### EXERCISE OBJECTIVE:
Could you continue the essay on running a fantasy opera house, picking up after its final sentence?

Many of my friends and colleagues play fantasy football, an online game where you as team manager gather athletes of varying skills and stats into a team of your choosing. You pit your imaginary team against other players in matches to test your skills in the craft of assembling and managing a sport team. 

Let us translate the mechanics of that game to our favored art form. Imagine yourself as the artistic director of an important opera house, able to command fees for the finest vocalists, conductors, and producers.

Your chorus is world class, as blended, linguistically adaptible, and musical as any trained by the likes of legends like Wilhelm Pitz. The orchestra playing in your pit is a virtuoso sports car, sumptuous in sound and versatile in stylistic capabilities.

At the heart of your house is an acoustically pristine auditorium with a capacity for 2,500 patrons and standing room for about 500-750 more.

The most passionate opera fans are always in attendance, so you can expect that much of what happens in house will eventually be dissected and gossiped about by commenters of a certain quarter century old blog.

For today’s Fantasy Football Opera, we will be assembling casts for three works: Wagner’s Tristan und Isolde for Karita Mattila’s first Isolde, Mussorgsky’s Boris Godunov, and Aribert Reimann’s Troades.

### COLLECTED DATA:
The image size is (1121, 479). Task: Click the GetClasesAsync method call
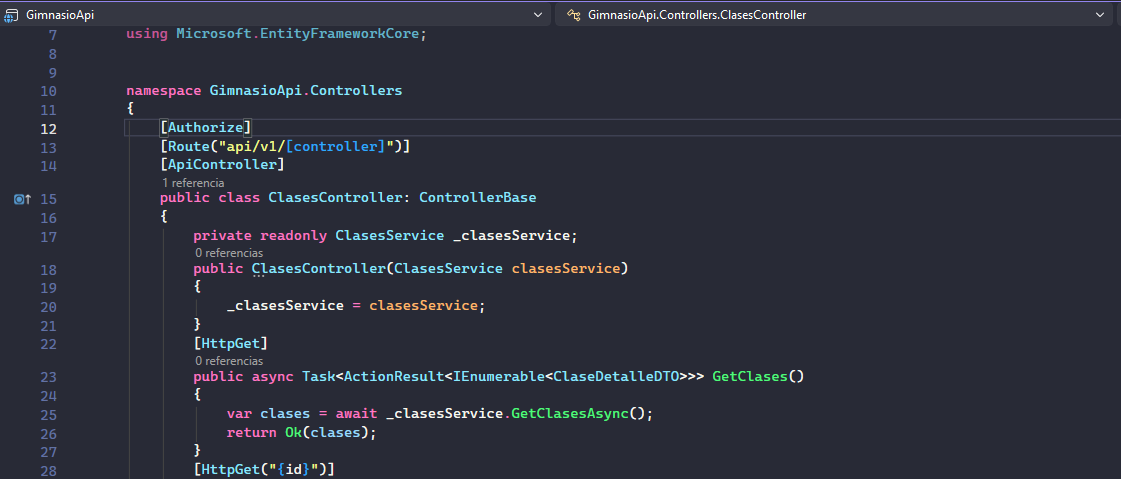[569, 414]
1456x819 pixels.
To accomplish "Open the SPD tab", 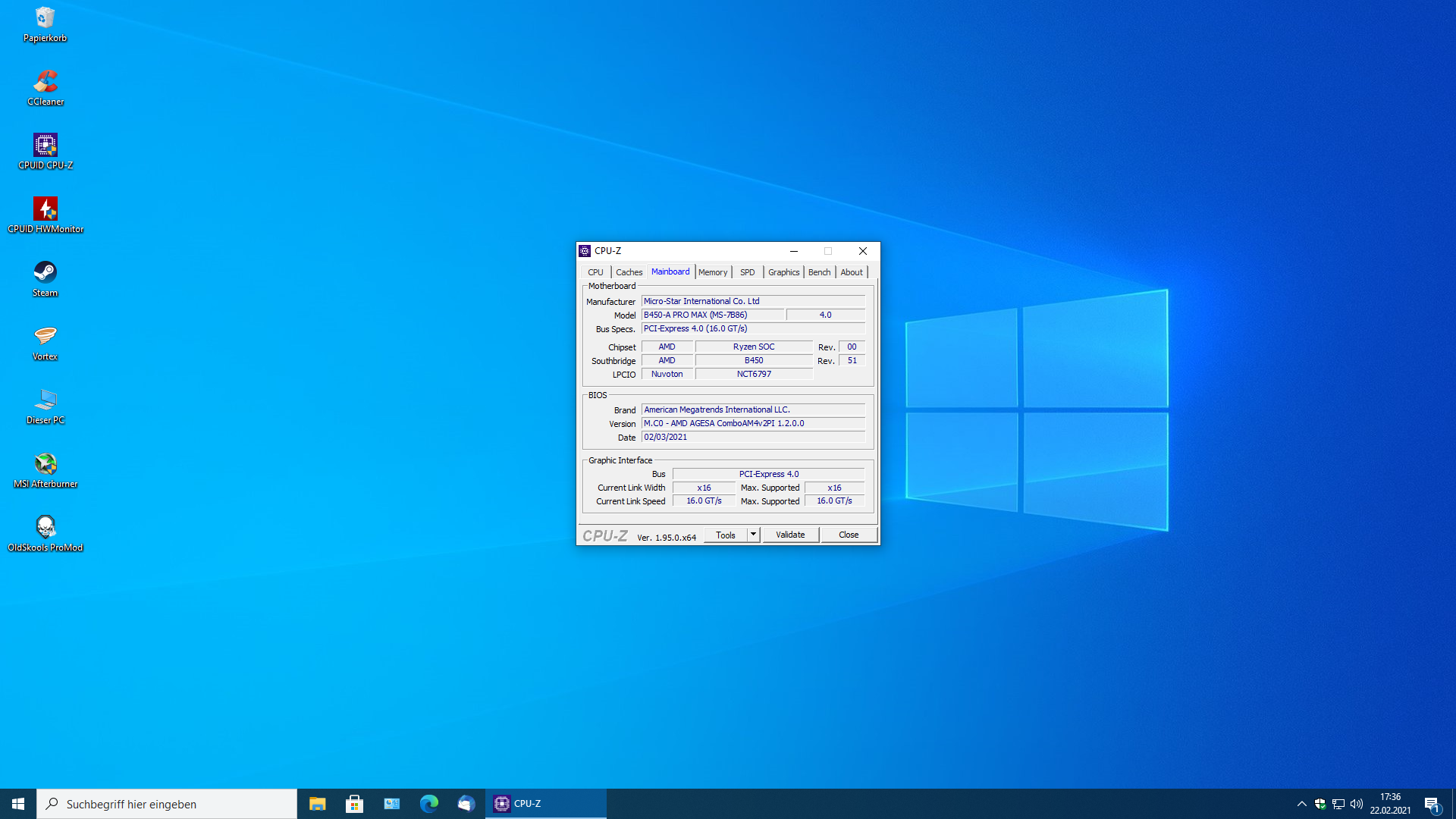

### OUTPUT OF THE TASK:
All singers need to be contemporary. They invariably ought to be excellent vocalists, although some allowances can be made for Kunst. Chemistry between the cast members is also incredibly important—it’s not only crucial that you hire star vocalists, but also artists who can really fire up everyone onstage to give their best.

At the end of the day, you want your audience to leave the opera house feeling dazed.

I’m not the most theatrically minded person, but many people who comment on parterre are. If you can suggest an ideal director for the personalities in these casts, that would be fantastic.

You can pair any stage director with a set designer. You can mount an existing production, or you can envision one for a director and stage designer whose aesthetic you admire.

Or you can choose to revive a great antique production and assign that to a revival director of choice.

One more note: I didn’t fill in all members of the cast. You can fill the smaller parts with house singers as needed.

Ok, let’s have some fun. Please provide your thoughts for alternatives in the comments section.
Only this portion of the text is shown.